I am trying to parse the DOCX document in C#. When I read the content of DOCX and convert it to XML, I have an issue of automatic language assignment based on the content.
For example. In the word document, I have a sentence like $ 100,000.00.
When I convert this to XML format, the output is:
<w:r>
<w:rPr>
<w:rFonts w:hint="default" w:ascii="Times New Roman" w:hAnsi="Times New Roman" w:cs="Times New Roman"/>
<w:sz w:val="22"/>
<w:szCs w:val="28"/>
<w:lang w:val="en-US"/>
</w:rPr>
<w:t xml:space="preserve">$ </w:t>
</w:r>
<w:r>
<w:rPr>
<w:rFonts w:hint="default" w:ascii="Times New Roman" w:hAnsi="Times New Roman" w:cs="Times New Roman"/>
<w:sz w:val="22"/>
<w:szCs w:val="28"/>
<w:lang w:val="en-GB"/>
</w:rPr>
<w:t>100,000.00.</w:t>
</w:r>
If there is another language, it also splits them based on the language, like es-ES, en-US etc.

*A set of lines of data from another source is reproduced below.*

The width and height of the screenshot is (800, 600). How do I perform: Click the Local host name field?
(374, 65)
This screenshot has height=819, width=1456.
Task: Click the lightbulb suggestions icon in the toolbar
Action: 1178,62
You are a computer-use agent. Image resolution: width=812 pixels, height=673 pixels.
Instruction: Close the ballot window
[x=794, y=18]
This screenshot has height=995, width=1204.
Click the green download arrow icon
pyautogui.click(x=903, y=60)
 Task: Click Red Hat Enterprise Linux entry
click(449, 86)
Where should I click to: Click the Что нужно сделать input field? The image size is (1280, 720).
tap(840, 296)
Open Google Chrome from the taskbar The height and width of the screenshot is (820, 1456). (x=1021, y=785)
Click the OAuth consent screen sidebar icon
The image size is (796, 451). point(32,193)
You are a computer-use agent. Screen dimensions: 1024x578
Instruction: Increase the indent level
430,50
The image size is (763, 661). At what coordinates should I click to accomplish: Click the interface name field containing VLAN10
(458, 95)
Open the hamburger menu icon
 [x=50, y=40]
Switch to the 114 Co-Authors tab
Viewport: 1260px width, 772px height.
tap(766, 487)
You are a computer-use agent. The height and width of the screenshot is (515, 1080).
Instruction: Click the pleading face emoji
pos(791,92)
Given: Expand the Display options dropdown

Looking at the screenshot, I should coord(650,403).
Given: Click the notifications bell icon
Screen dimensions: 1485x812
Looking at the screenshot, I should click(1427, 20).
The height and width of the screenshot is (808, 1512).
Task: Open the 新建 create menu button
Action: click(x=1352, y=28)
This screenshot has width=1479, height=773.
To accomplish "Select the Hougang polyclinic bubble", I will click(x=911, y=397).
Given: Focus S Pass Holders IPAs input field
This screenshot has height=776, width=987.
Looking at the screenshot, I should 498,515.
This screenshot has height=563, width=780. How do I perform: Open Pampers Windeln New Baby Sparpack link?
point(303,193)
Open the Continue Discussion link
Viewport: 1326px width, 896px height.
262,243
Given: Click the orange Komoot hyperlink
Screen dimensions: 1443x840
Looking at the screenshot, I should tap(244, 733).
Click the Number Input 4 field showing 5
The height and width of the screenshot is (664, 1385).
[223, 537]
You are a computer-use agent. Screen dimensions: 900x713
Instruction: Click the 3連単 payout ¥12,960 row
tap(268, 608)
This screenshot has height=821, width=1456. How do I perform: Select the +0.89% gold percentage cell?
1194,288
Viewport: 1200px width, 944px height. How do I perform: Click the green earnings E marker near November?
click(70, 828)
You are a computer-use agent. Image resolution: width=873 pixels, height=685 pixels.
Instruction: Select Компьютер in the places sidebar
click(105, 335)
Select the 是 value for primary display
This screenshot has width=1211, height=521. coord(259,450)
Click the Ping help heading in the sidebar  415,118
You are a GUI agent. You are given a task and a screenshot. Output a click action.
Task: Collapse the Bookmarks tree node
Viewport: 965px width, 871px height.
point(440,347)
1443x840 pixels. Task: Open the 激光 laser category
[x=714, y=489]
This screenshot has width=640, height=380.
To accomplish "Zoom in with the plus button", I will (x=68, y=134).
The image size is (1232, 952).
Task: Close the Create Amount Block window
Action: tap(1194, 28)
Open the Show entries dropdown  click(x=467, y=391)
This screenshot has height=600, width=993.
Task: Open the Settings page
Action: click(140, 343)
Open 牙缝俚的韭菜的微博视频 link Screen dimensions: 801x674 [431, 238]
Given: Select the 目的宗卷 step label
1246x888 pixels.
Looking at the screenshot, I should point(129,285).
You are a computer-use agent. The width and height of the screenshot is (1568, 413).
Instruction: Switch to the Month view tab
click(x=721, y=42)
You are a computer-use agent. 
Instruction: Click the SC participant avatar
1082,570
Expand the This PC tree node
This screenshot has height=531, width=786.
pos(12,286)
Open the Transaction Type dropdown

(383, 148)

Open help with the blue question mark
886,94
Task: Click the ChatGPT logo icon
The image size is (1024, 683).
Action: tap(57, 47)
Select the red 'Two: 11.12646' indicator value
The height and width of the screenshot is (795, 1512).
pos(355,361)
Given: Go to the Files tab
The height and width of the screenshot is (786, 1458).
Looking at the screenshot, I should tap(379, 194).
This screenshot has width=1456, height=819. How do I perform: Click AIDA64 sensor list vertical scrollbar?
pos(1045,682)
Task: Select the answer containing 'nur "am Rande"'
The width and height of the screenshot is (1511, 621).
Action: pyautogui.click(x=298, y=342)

I am using C# to replace the words in the DOCX file. To this replacement, I use WordProcessingDocument
library. As far as I understood, this library does the parsing and streaming the document in OpenXML
format. Which is why when I print out the content of the DOCX file, I get the above XML. This XML content is separating the content by its language. Therefore, If I want to replace $ 100,000.00 in the document with some other value. the text is not found, because it is not $ 100,000.00.
but $
and 100,000.00.
separately as you can see from the XML.
The JSON instances to be read, and replaced:
[
{
"Animal": "Frog",
"Human": "John"
},
{
"Animal": "Horse",
"Human": "Alice"
}
]
The C# code that replaces the words in DOCX file:
private void ReplaceWords(Stream stream, JArray jsonStream, string filePath)
{
string finalWordDocument = null;
string docText = null;
WordprocessingDocument doc =
WordprocessingDocument.Open(stream, true);
using (doc)
{
using (StreamReader docxReader = new StreamReader(doc.MainDocumentPart.GetStream()))
{
docText = docxReader.ReadToEnd();
}
foreach (JObject item in jsonStream)
{
String animals = item.GetValue("Animal").ToString();
String humans = item.GetValue("Human").ToString();
Console.WriteLine(animals);
Console.WriteLine(humans);
finalWordDocument = docText.Replace(animals, humans);
}
Console.WriteLine(finalWordDocument.ToString());
StreamWriter docxWriter = new StreamWriter(doc.MainDocumentPart.GetStream(FileMode.Create));
using (docxWriter)
{
docxWriter.Write(finalWordDocument);
}
}
}
But, I want to be able to get $ 100,000.00 together without any separation (or any other text).
Is there any way to ignore language preferences and create XML content like the basic string that contains all the values of DOCX?